Shortly after crossing the finish line in the 200m final at this summer's Olympics, Noah Lyles collapsed to the ground out of breath. He lingered there, gasping and clutching at his chest for what felt an age before medics arrived and carted him off the Stade de France track in a wheelchair.
Later, Lyles made the bombshell revelation that he had been suffering from Covid for three days. The scene, an Olympic cliffhanger that rivalled only the American's golden photo-finish in the 100m final, is among the major inflection points in the 2024 track season offered up for closer examination in the second season of Sprint - the fly on-the-wall series that follows some of the biggest names in the sport and released on Netflix this month.
Lyles was able to savour the bronze he won in the 200m another keepsake to remind him of his triumphs over dyslexia, ADD, anxiety and depression. But when he sat down to rewatch the episode dealing with the 200m with his fiancee, the Jamaican sprinter Junelle Bromfield, Lyles said he could barely get through it. "I'm proud," he says, "but it's still so hard to watch because I can only constantly just think what if. What if I didn't get [Covid]?"

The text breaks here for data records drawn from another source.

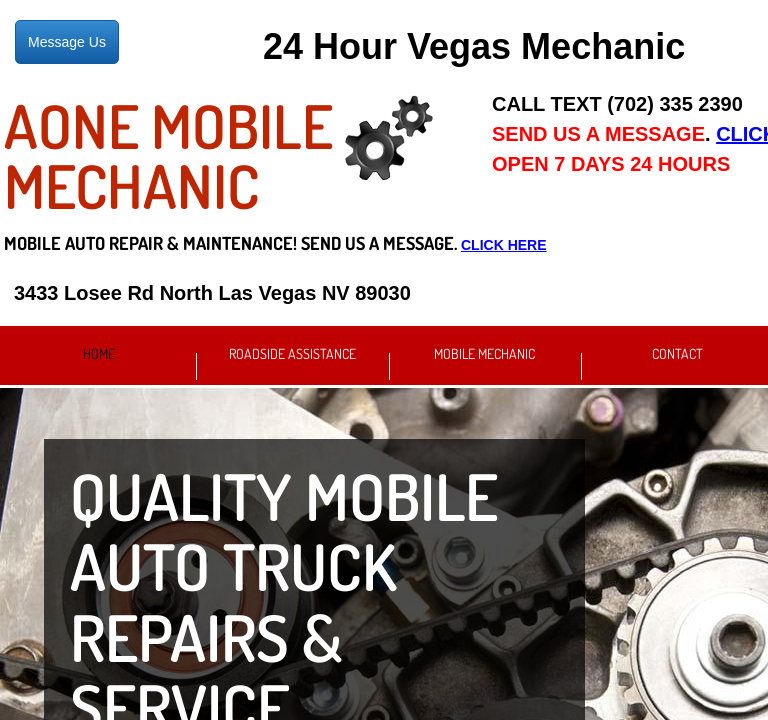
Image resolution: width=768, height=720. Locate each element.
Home (99, 353)
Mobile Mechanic (484, 353)
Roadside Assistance (292, 353)
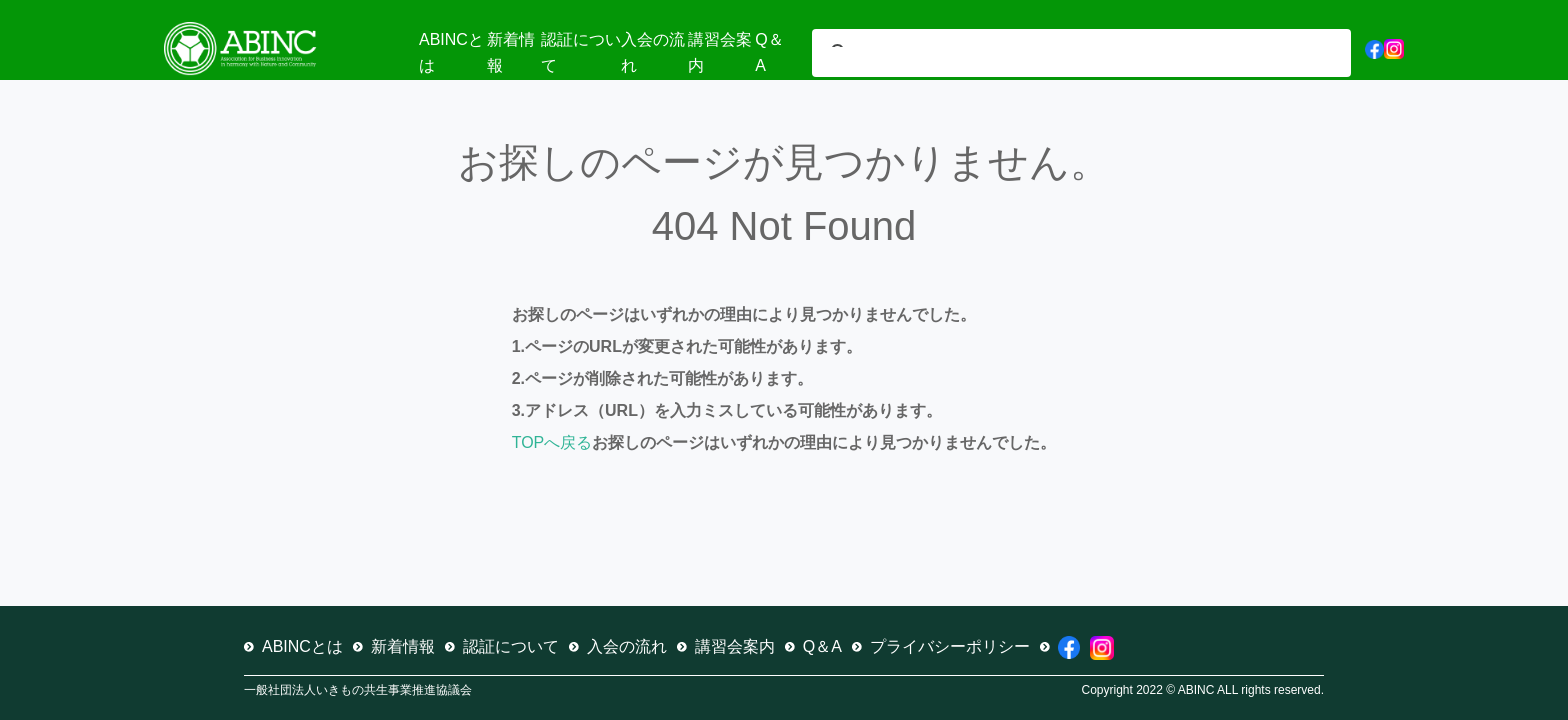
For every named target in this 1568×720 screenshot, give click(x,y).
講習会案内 (735, 646)
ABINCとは (302, 646)
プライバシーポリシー (950, 646)
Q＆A (822, 646)
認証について (511, 646)
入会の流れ (627, 646)
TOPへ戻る (552, 442)
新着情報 (403, 646)
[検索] (1057, 55)
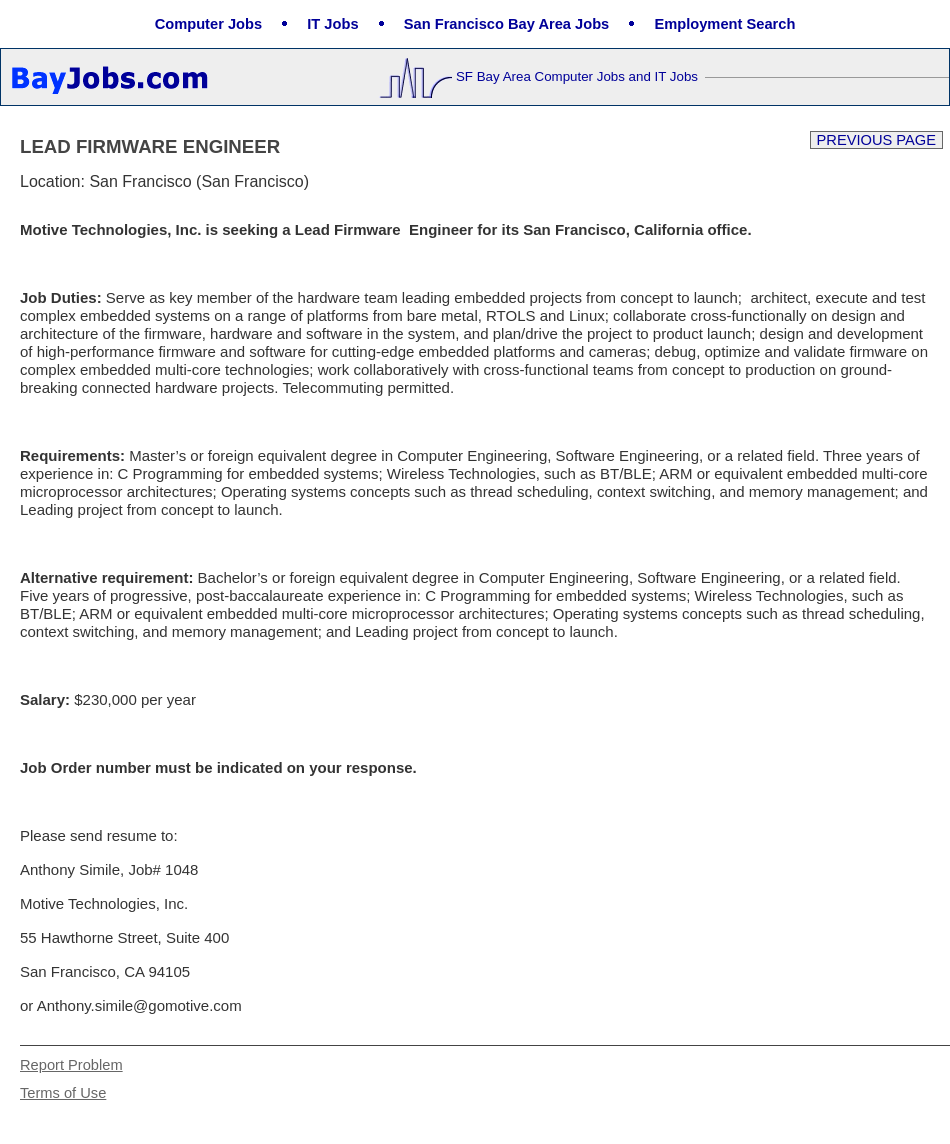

The 27-year-old had a lot riding on his second Olympics. He planned to compete in four events - the 100m, 200m and the 4x100m and 4x400m relays. He aimed to become the first American man in four decades to strike gold in the 100m and 200m. He also wanted to make up for his showing at the Covid-compromised Tokyo Olympics, where he won bronze in the 200m. Not for nothing, he had put a fair amount of that pressure on himself.
But on the road to redemption Lyles took a bit of a heel turn. He started a war of words with the NBA, saying the league was presumptuous to crown its winners world champions ("world champion of what? The United States?"). Things got a little awkward when Lyles had to share a boat with many of Team USA's NBA players at the Paris opening ceremony.